*** Opening Data for this task ***
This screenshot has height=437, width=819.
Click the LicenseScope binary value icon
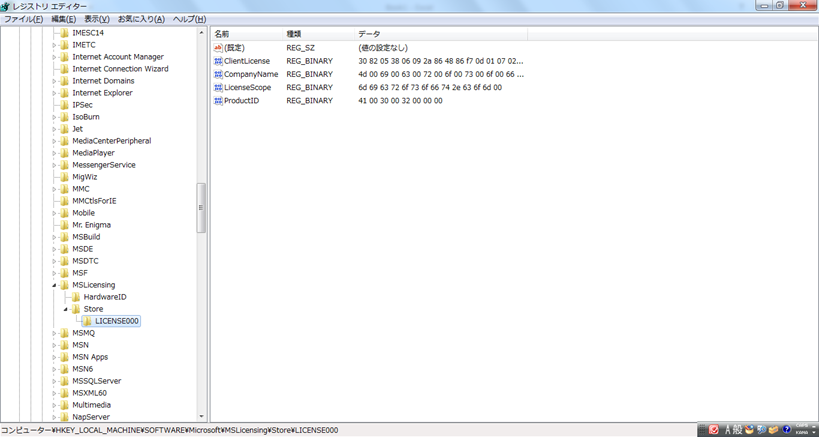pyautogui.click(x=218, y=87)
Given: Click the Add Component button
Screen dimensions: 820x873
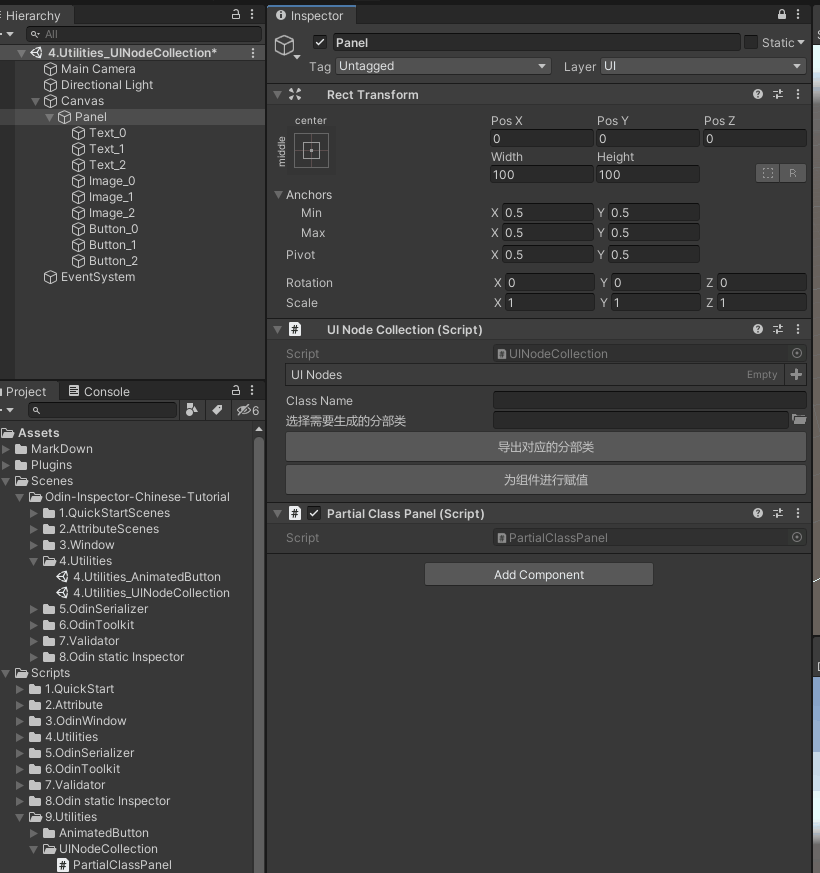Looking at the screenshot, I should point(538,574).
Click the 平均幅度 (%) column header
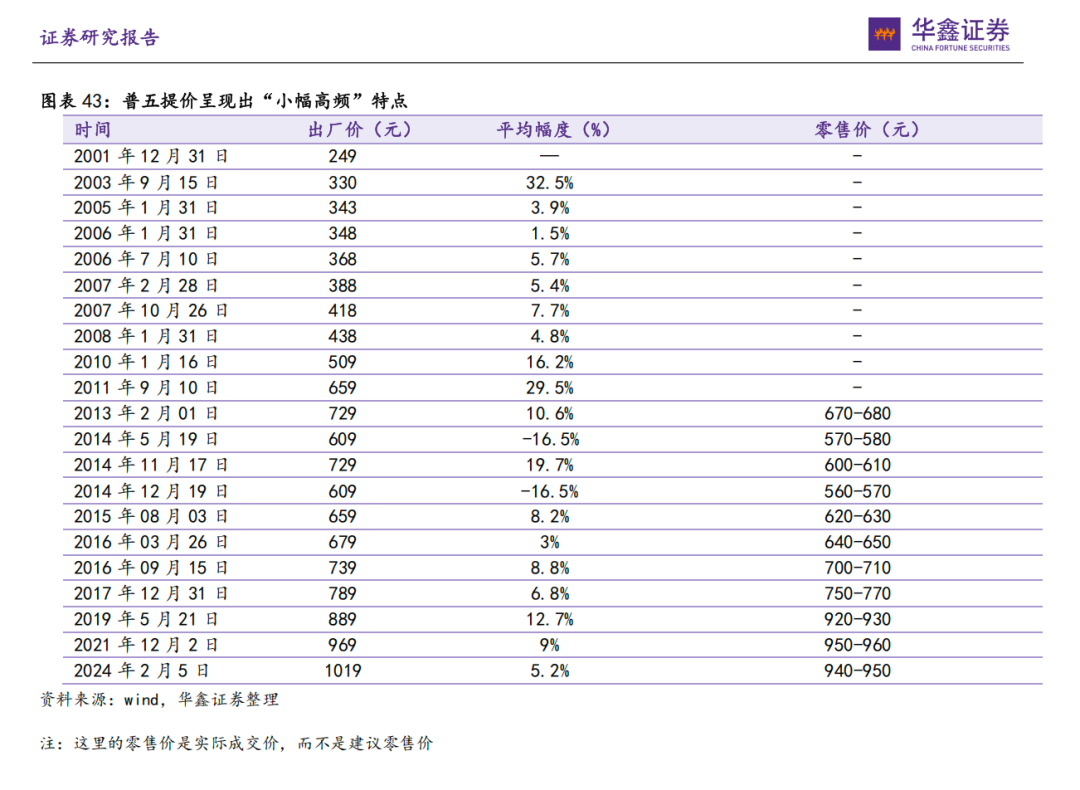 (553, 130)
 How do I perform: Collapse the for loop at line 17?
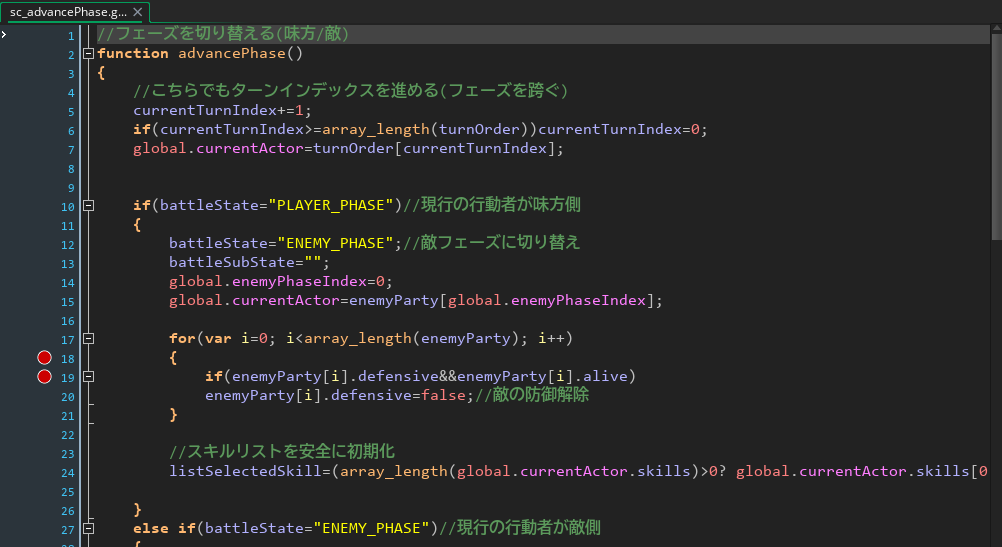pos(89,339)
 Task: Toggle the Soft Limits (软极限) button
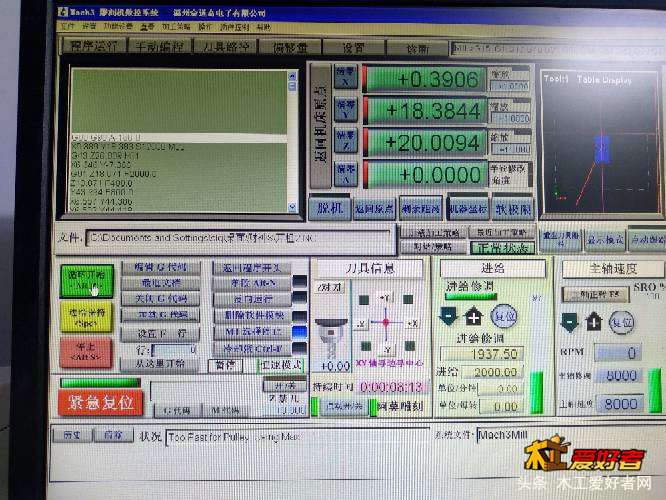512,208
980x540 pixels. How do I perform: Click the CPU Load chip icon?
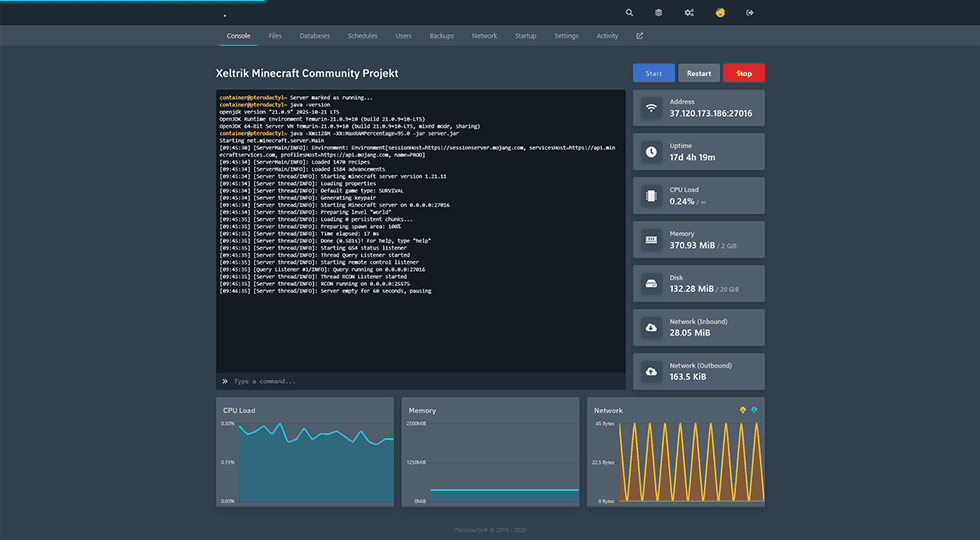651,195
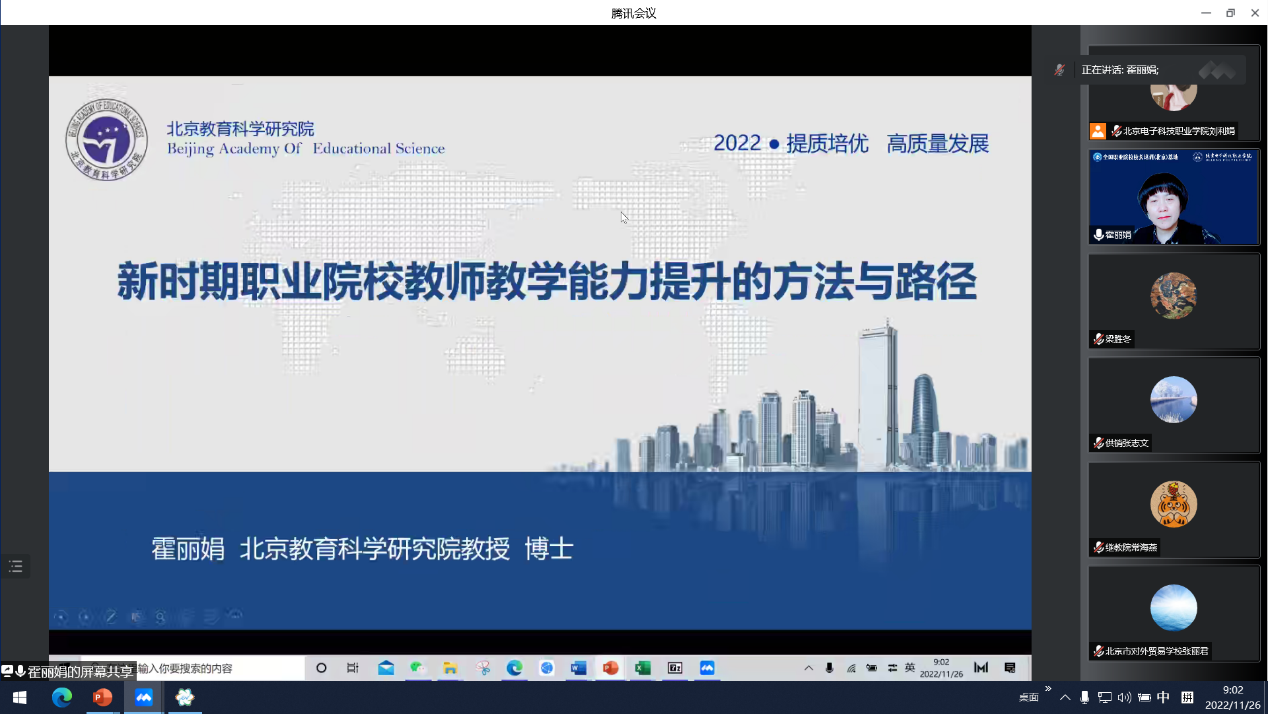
*** Closing Data for this task ***
Work required ->
Exclude the images and copy every record above exactly.

Response to the task ->
This screenshot has height=437, width=819.
Click the LicenseScope binary value icon
pyautogui.click(x=218, y=87)
Given: Click the Add Component button
Screen dimensions: 820x873
Looking at the screenshot, I should point(538,574).
Click the 平均幅度 (%) column header
 (553, 130)
 How do I perform: Collapse the for loop at line 17?
pos(89,339)
 Task: Toggle the Soft Limits (软极限) button
512,208
980x540 pixels. How do I perform: Click the CPU Load chip icon?
651,195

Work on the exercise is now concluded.